Фактор 2: Региональный энергетический баланс

Как пишут авторы доклада, хотя российское правительство, возможно, было несколько гибким в отношении того, кто будет править Сирией в постконфликтном контексте, оно, безусловно, хотело избежать нового правительства в Дамаске, которое было бы враждебно настроено к Москве и вытеснила бы Россию с ее единственного плацдарма на Ближнем Востоке. У Москвы был только Дамаск в качестве сколько-нибудь значимого партнера в регионе, если не считать его часто напряженных отношений с Тегераном. Ни в одной другой стране региона не размещались российские военные и разведывательные объекты. В отличие от практически всех других крупных региональных держав, таких как Саудовская Аравия, Египет, Ирак, Израиль, Иордания, Объединенные Арабские Эмираты и Катар, Сирия имела враждебные отношения с Соединенными Штатами и, следовательно, не была близким партнером для американских военных и не размещала у себя американские базы.
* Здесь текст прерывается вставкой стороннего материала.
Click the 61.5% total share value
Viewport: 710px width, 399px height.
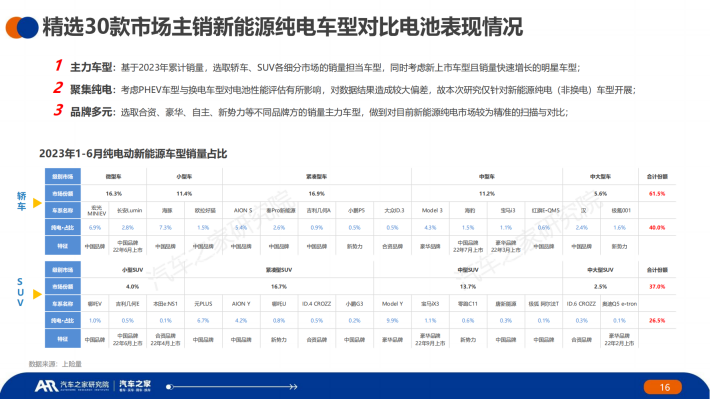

Между Москвой и Дамаском также существовали довольно прочные военно-политические связи. И недавние данные свидетельствуют о том, что смены режимов в регионе под руководством Запада нанесла ущерб российским интересам. После падения режима Каддафи в Ливии в 2011 году Россия потеряла по меньшей мере 4 млрд долларов в сделках с оружием и, как сообщается, десятки миллиардов долларов в других потенциальных контрактах.